By the way, one question that has come up is whether there is water in the new formulation. I wonder if cobalt chloride-based test strips would answer that question. However, the test strips might not work if the water fraction is too low. Any other thoughts on analyzing for water? Maybe some kind of fractional distillation might work, although the possibility of an azeotrope might complicate that approach. Alternatively, come kind of chromatographic separation of water from the non-aqueous components might be possible. NMR might be worth looking into. Karl Fischer titration might work, but it relies on oxidation of SO2 by I2, so the sulfite or sulfite equivalent in the developer concentrate might complicate the analysis. Also, redox-active components in a solution can interfere with Karl Fischer titration, and since a developer solution contains reducing agents that might complicate the analysis.

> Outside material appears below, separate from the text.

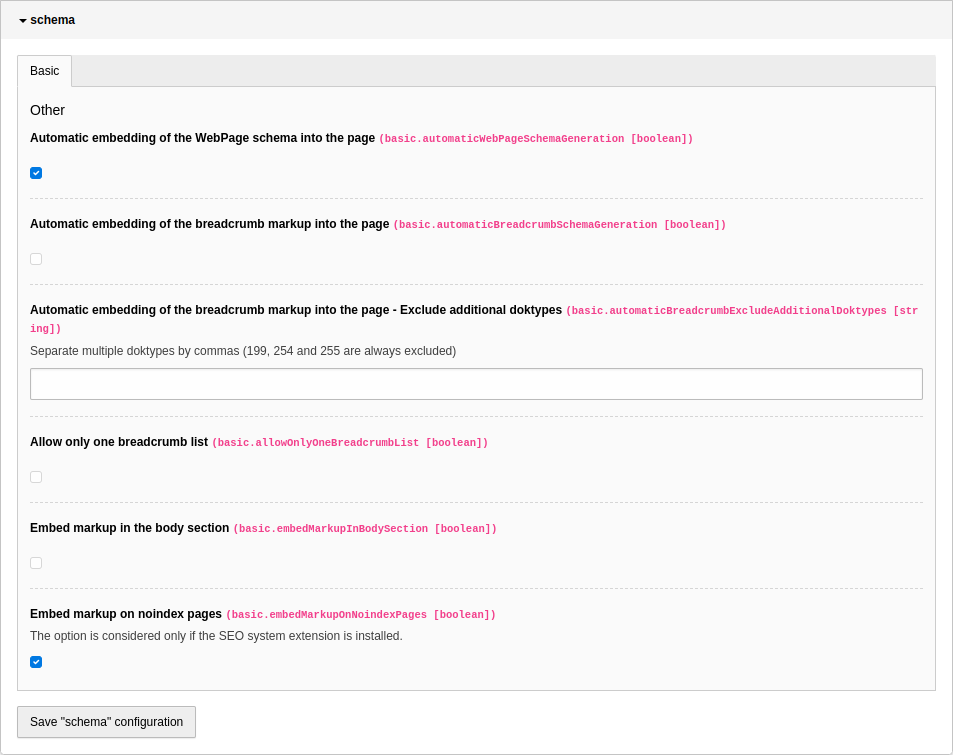Switch to the Basic tab

(x=44, y=71)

Another possibility might be to use a semi-permeable membrane that is permeable to water but not other components. The membrane could separate two chambers, one containing the HC-110 concentrated and one containing an anhydrous alcohol. After waiting for a period of time (an unknown period of time at this point) the water content of the alcohol could be measured using the Karl Fischer method. The idea behind this would be to allow water to enter the alcohol but not the other components.